Google Groups no longer supports new Usenet posts or subscriptions. Historical content remains viewable.
Dismiss

unicode whitespace problem

31 views
Skip to first unread message

Eric Suen

unread,
Sep 5, 2006, 12:14:18 PM9/5/06
to
Hi,

Can anyone explain why:

var i\u2000=1 //valid
var j \u2000 = 1 //invalid

Is it defined by ECMA spec or the bugs of SpiderMondey

Thanks

Eric


Martin Honnen

unread,
Sep 5, 2006, 2:50:15 PM9/5/06
to
Eric Suen wrote:


> Can anyone explain why:
>
> var i\u2000=1 //valid
> var j \u2000 = 1 //invalid
>
> Is it defined by ECMA spec or the bugs of SpiderMondey


ECMAScript edition 3 says this

"Unicode escape sequences are also permitted in identifiers, where they
contribute a single character to the
identifier, as computed by the CV of the UnicodeEscapeSequence (see
section 7.8.4). The \ preceding the
UnicodeEscapeSequence does not contribute a character to the identifier.
A UnicodeEscapeSequence cannot be
used to put a character into an identifier that would otherwise be
illegal. In other words, if a \
UnicodeEscapeSequence sequence were replaced by its
UnicodeEscapeSequence's CV, the result must still be a
valid Identifier that has the exact same sequence of characters as the
original Identifier."

and then has this grammar

IdentifierName ::
IdentifierStart
IdentifierName IdentifierPart
IdentifierStart ::
UnicodeLetter
$
_
\ UnicodeEscapeSequence


IdentifierPart ::
IdentifierStart
UnicodeCombiningMark
UnicodeDigit
UnicodeConnectorPunctuation
\ UnicodeEscapeSequence
UnicodeLetter
any character in the Unicode categories “Uppercase letter (Lu)”,
“Lowercase letter (Ll)”, “Titlecase letter (Lt)”,
“Modifier letter (Lm)”, “Other letter (Lo)”, or “Letter number (Nl)”.
UnicodeCombiningMark
any character in the Unicode categories “Non-spacing mark (Mn)” or
“Combining spacing mark (Mc)”
UnicodeDigit
any character in the Unicode category “Decimal number (Nd)”
UnicodeConnectorPunctuation
any character in the Unicode category “Connector punctuation (Pc)”
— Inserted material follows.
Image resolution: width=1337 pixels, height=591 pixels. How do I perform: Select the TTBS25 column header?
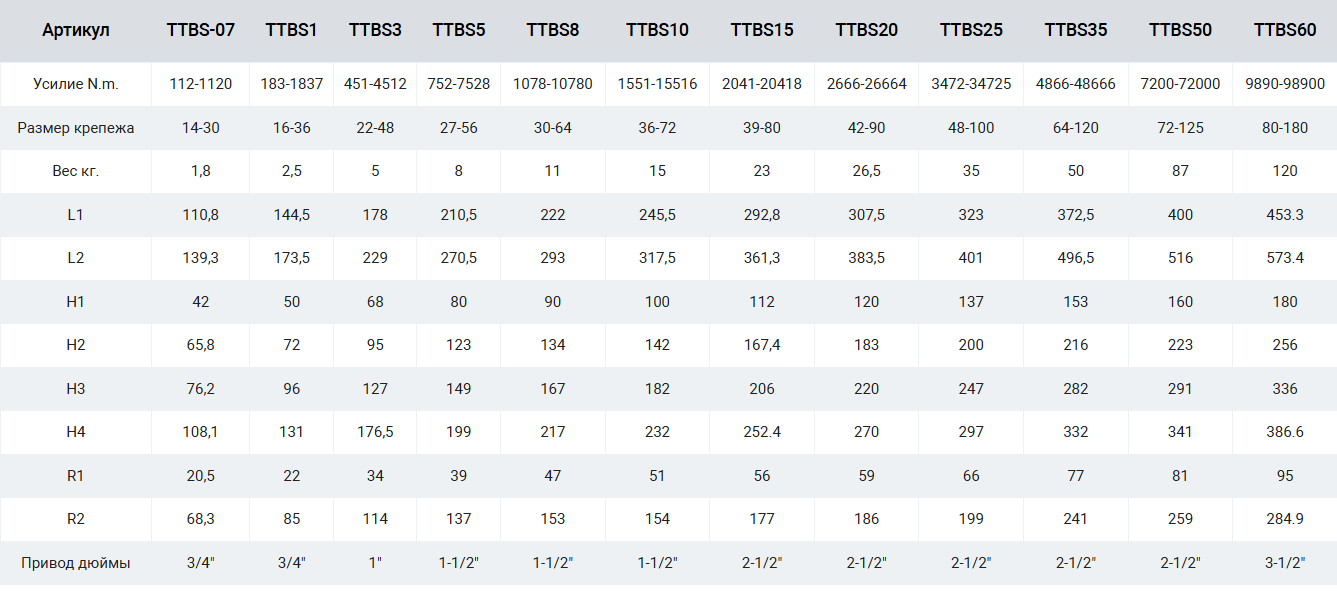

I think both the normal ASCII space \u0020 and that \u2000 space you are
using fall into the Unicode category space separator so they should not
be allowed in an identifier if I read that spec correctly. But I have
never looked into that part before.

Neither Rhino

Rhino 1.6 release 2 2005 09 19
js> var a\u0020 = 1;
js> for (var propertyName in this) { print("'" + propertyName + "'"); }
'a '
'propertyName'

nor Spidermonkey
<http://home.arcor.de/martin.honnen/mozillaBugs/ecmascript/identifierEscapeTest1.html>
in Firefox 1.5 seem to care.

I do not get any script syntax error with Opera 9 either for that test URL.

IE 6 gives two syntax errors "invalid character" (my translation of the
German error message I get here).

--

Martin Honnen
http://JavaScript.FAQTs.com/

Martin Honnen

unread,
Sep 6, 2006, 12:34:39 PM9/6/06
to
Martin Honnen wrote:


> I think both the normal ASCII space \u0020 and that \u2000 space you are
> using fall into the Unicode category space separator so they should not
> be allowed in an identifier if I read that spec correctly.

A test case alike

var v\u0020 = 1;


for (var propertyName in this) {

print("propertyName: '" + propertyName + "'; length: " +
propertyName.length);
}

shows that Rhino takes that v\u0020 as the identifier:

Rhino 1.6 release 3 2006 07 24
js> load('mozillaBugs/javascript/identifierEscapeTest1.js')
propertyName: 'propertyName'; length: 12
propertyName: 'v '; length: 2


Spidermonkey (trunk shell) however creates a variable with the name 'v'
and ignores the \u0020:

js> load('mozillaBugs/javascript/identifierEscapeTest1.js')
propertyName: 'v'; length: 1
propertyName: 'propertyName'; length: 12


I don't think that either behaviour is correct.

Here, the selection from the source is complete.